TEXTE ÉTUDIÉ:
De grâce, sauvez les privatisations
Edito l'Expansion n° 551
Par François Roche

L'alternance politique ne doit pas systématiquement entraîner la remise en cause de la pérennité de l'action de l'Etat.

Dans le concert de louanges qui a accueilli la formation du nouveau gouvernement, qu'il nous soit permis d'émettre un bémol. Que des membres du Parti communiste y trouvent leur place, rien n'est plus normal, puisqu'ils font partie intégrante de la nouvelle majorité. Toute la question est de savoir comment ils conçoivent leur rôle et quelle partition ils envisagent de jouer. De ce point de vue, l'attitude du ministre de l'Equipement, des Transports et du Logement méritera d'être observée de près. On connaît l'opposition du PC aux privatisations en général, et en particulier à tout ce qui peut ressembler à une atteinte aux entreprises publiques classées à tort dans le secteur non concurrentiel, comme la SNCF...
Placer l'un de ses représentants en situation d'arbitre sur de tels dossiers ressemble fort à un piège. Soit Jean-Claude Gayssot se situe d'emblée en s'opposant à la privatisation d'Air France ou à la réforme de la SNCF, et il prend la responsabilité de bloquer des réformes sur lesquelles l'Etat est engagé. Soit il se démarque des positions antérieures du PC, et il court le risque de rendre les dossiers encore plus brûlants sur le plan social. Même si c'est une habile manoeuvre politique de Lionel Jospin, ce choix illustre en réalité l'embarras du nouveau pouvoir face à la gestion du secteur public.

Triple nécessité
Les privatisations répondent, on le sait bien, à une triple nécessité. Elles permettent à l'Etat de maigrir en se procurant des ressources financières nouvelles. Elles donnent aux entreprises les moyens de se développer grâce à de véritables actionnaires. Elles dopent le marché boursier dans un pays où l'on se plaît à dénoncer la faiblesse du capitalisme privé. Dans ces conditions, on ne peut pas croire que la gauche française, qui affirme avoir tellement souffert du "ni-ni " mitterrandien, n'ait pas fait sa révolution culturelle sur un tel sujet. Non, il n'est plus dans le rôle de l'Etat de détenir une banque généraliste ou régionale, un groupe d'assurances, une compagnie aérienne, des constructeurs d'avions et de missiles, même s'il est vrai que la droite elle-même n'a pris conscience qu'avec un certain retard de cette incongruité.

Pour des stratégies stables
C'est la raison pour laquelle le flou qui règne sur les intentions du nouveau gouvernement concernant les privatisations annoncées et parfois engagées par la précédente équipe doit s'estomper au plus vite. Qu'il se donne du temps pour examiner les dossiers, soit. Mais l'alternance politique ne doit pas systématiquement entraîner la remise en cause de la pérennité de l'action de l'Etat. Les équipes dirigeantes et les salariés des entreprises concernées doivent pouvoir compter sur une certaine stabilité des stratégies mises en oeuvre, surtout lorsqu'il s'agit de sociétés qui luttent pour préserver leur rôle sur le marché mondial, comme Air France, Thomson ou Dassault-Aérospatiale. Derrière la décision de privatiser ou non, il n'y a pas seulement du calcul politique ou la volonté de défendre des intérêts catégoriels. C'est en réalité une certaine vision de la France du futur qui est en jeu.

CONSIGNES:
A. Recopiez le passage de l'éditorial compris entre « Dans le concert » et « comme la SNCF... », ces deux passages inclus.
B. Résumez l'éditorial sur les privatisations en deux phrases.
C. Les affirmations suivantes sont-elles conformes à l'éditorial sur les privatisations ? Répondez par oui ou par non en citant les mots décisifs du texte.
(i) L'éditorial juge anormal que des membres du Parti communiste entrent au gouvernement.
(ii) Selon l'éditorial, la droite a compris sans tarder qu'il n'est pas dans le rôle de l'État de détenir une compagnie aérienne.
(iii) L'éditorial accepte que le nouveau gouvernement se donne du temps pour examiner les dossiers.

DONNÉES DE L'EXERCICE:

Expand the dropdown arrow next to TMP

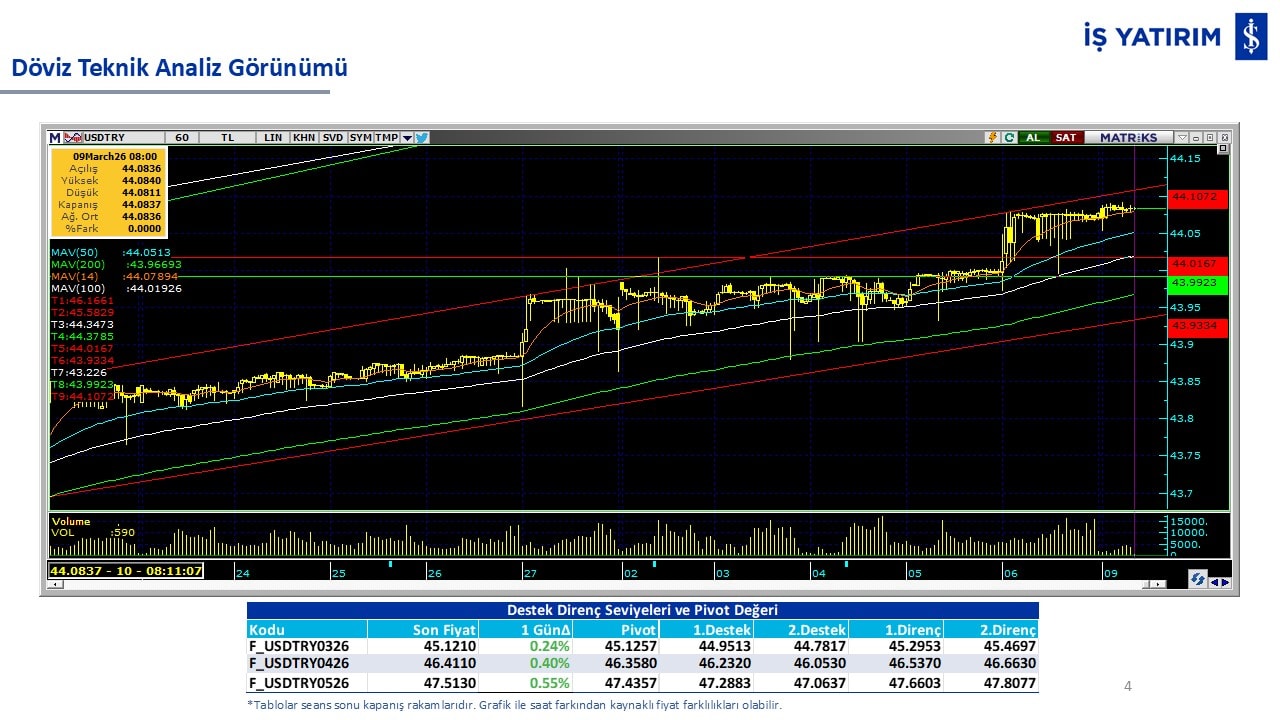(x=407, y=138)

CORRIGÉ DES EXERCICES:
A.
Dans le concert de louanges qui a accueilli la formation du nouveau gouvernement, qu'il nous soit permis d'émettre un bémol. Que des membres du Parti communiste y trouvent leur place, rien n'est plus normal, puisqu'ils font partie intégrante de la nouvelle majorité. Toute la question est de savoir comment ils conçoivent leur rôle et quelle partition ils envisagent de jouer. De ce point de vue, l'attitude du ministre de l'Equipement, des Transports et du Logement méritera d'être observée de près. On connaît l'opposition du PC aux privatisations en général, et en particulier à tout ce qui peut ressembler à une atteinte aux entreprises publiques classées à tort dans le secteur non concurrentiel, comme la SNCF...

B. L'éditorial estime que confier à un représentant du Parti communiste des dossiers comme la privatisation d'Air France ou la réforme de la SNCF ressemble à un piège et illustre l'embarras du nouveau pouvoir face à la gestion du secteur public. Rappelant que les privatisations permettent à l'État de maigrir, aux entreprises de se développer et au marché boursier de se doper, il réclame que le flou sur les intentions du gouvernement s'estompe au plus vite, car les entreprises concernées ont besoin de stratégies stables.

C.
(i) Non : « Que des membres du Parti communiste y trouvent leur place, rien n'est plus normal ».
(ii) Non : « même s'il est vrai que la droite elle-même n'a pris conscience qu'avec un certain retard de cette incongruité ».
(iii) Oui : « Qu'il se donne du temps pour examiner les dossiers, soit. »